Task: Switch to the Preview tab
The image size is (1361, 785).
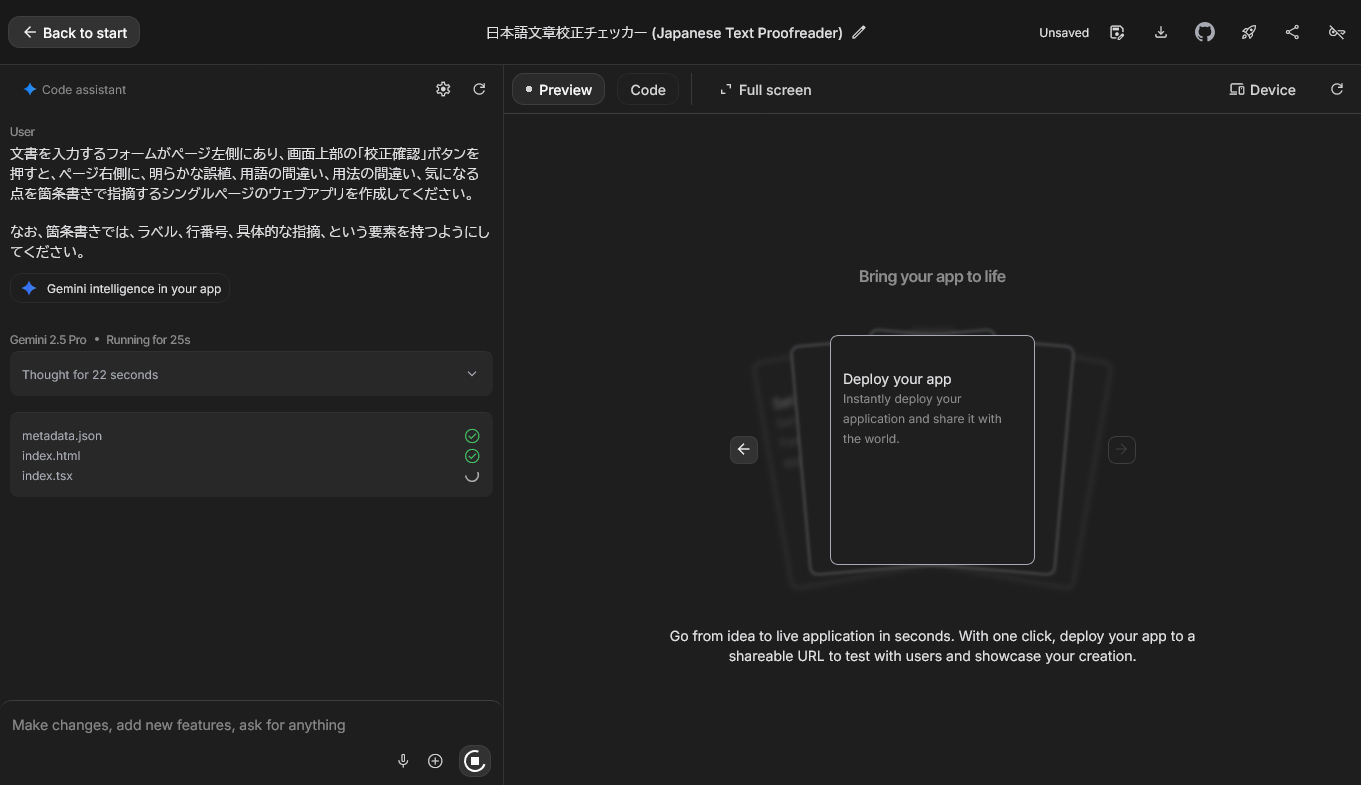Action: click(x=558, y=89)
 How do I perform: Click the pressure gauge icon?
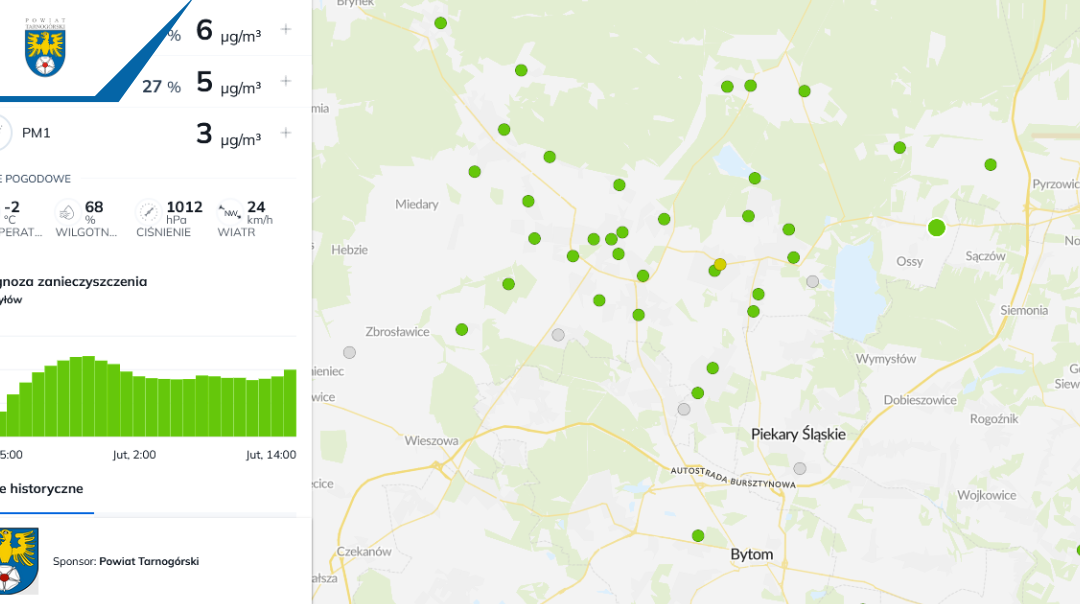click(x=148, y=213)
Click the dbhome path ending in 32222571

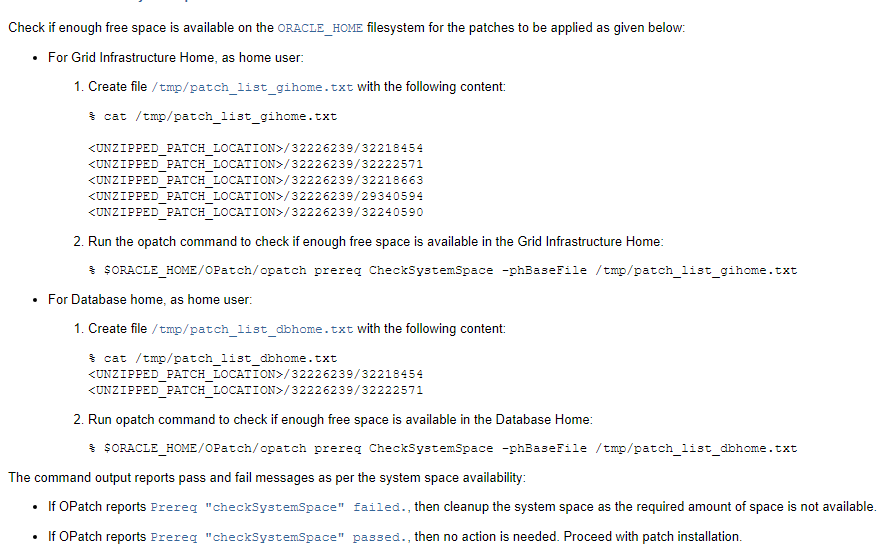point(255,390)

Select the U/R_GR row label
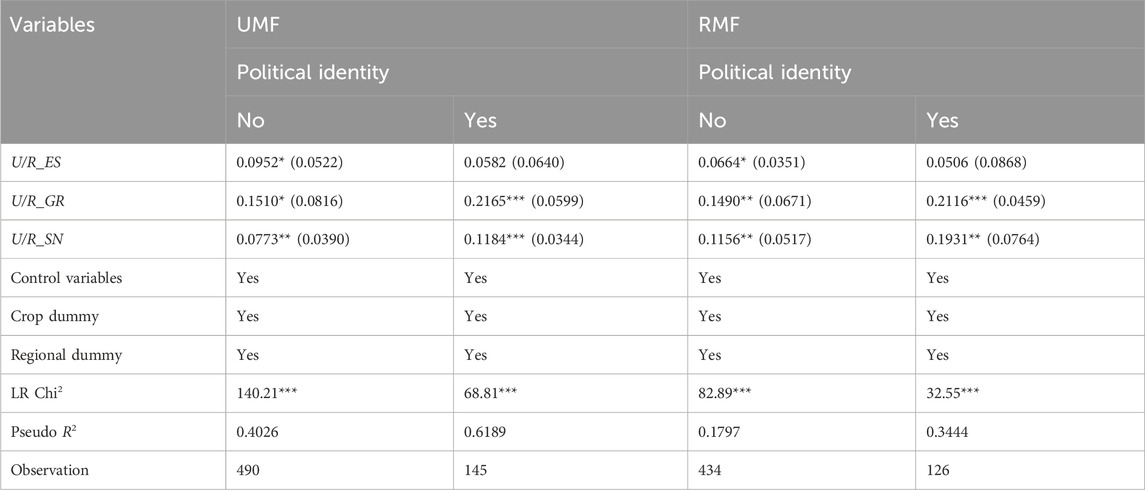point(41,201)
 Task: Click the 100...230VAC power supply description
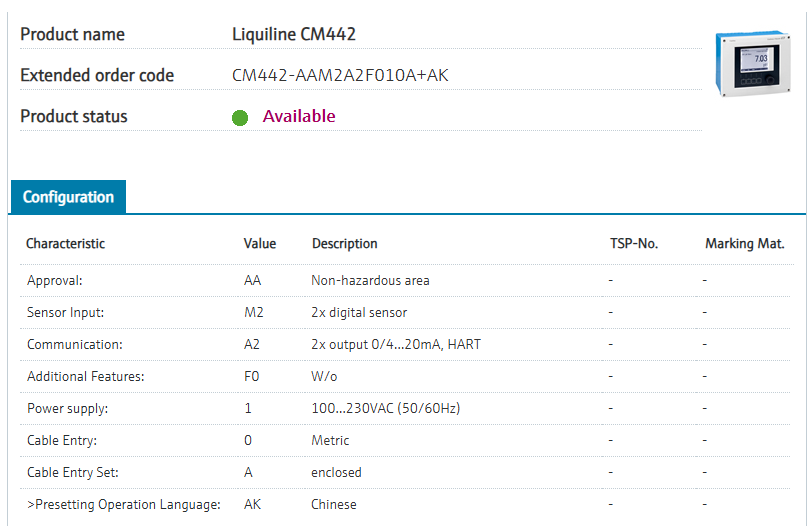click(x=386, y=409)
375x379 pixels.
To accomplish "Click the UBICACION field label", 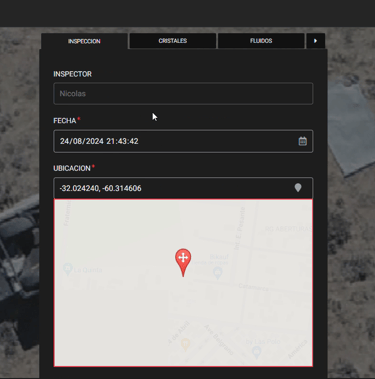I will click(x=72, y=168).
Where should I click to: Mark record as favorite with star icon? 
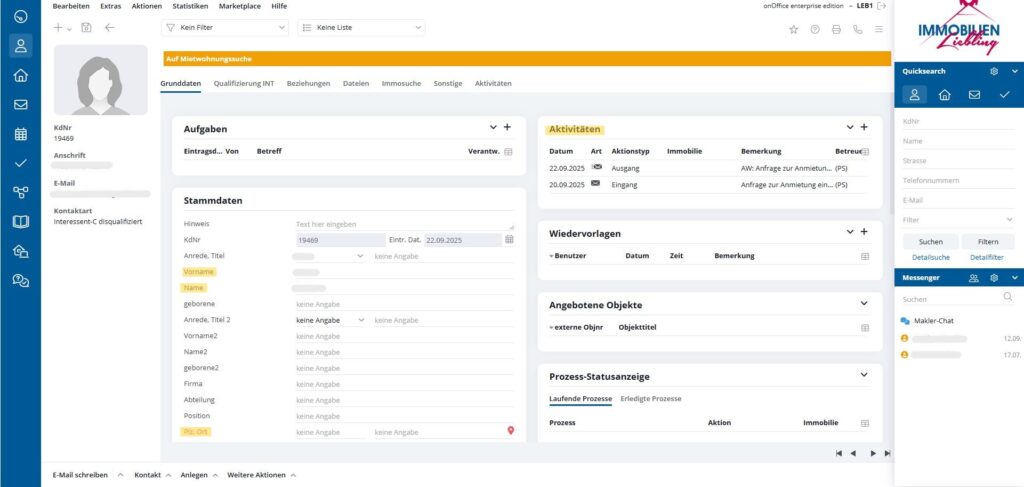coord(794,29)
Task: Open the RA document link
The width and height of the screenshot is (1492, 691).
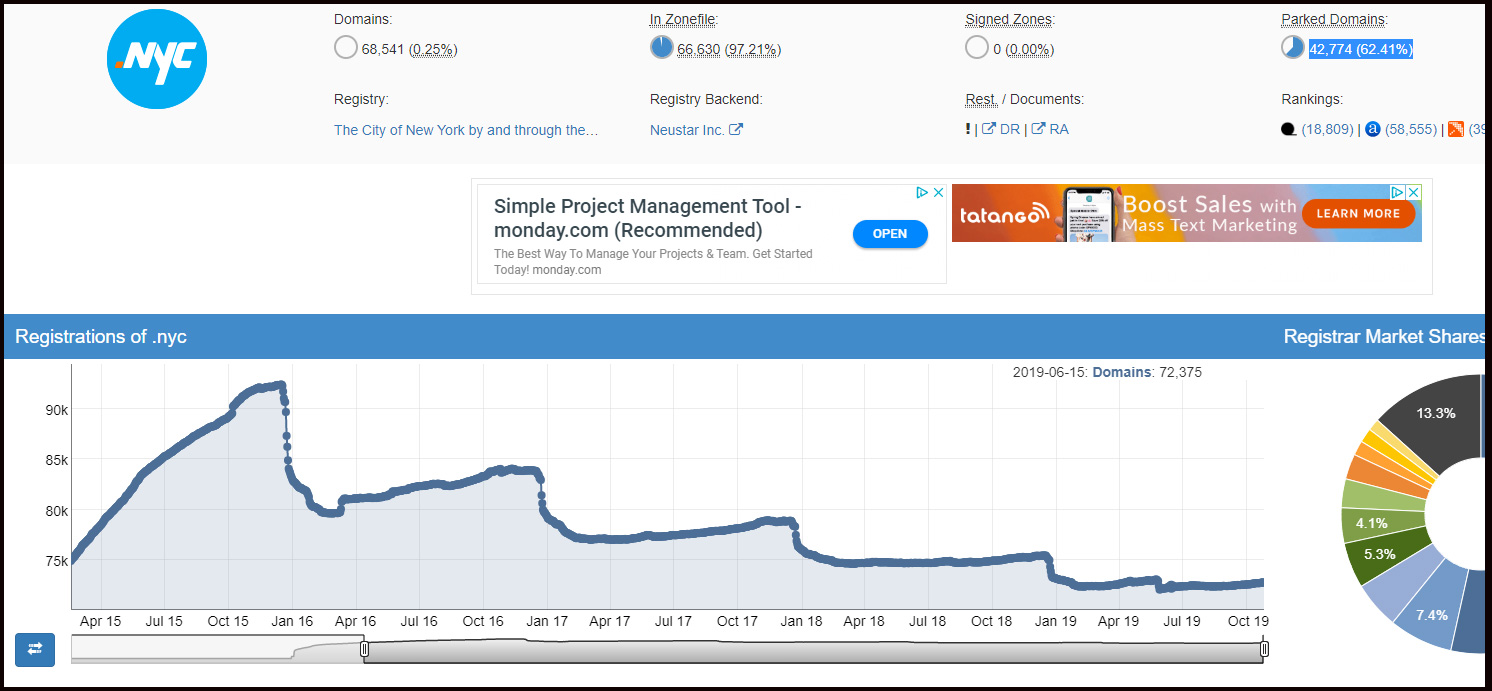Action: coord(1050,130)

§ YOUR TASK: Set down only the lines running from the line with "The width and" to the end of the entries, inclusive; omit every picture.

§ WRITTEN ANSWER:
The width and height of the screenshot is (1492, 691).
Action: coord(1050,130)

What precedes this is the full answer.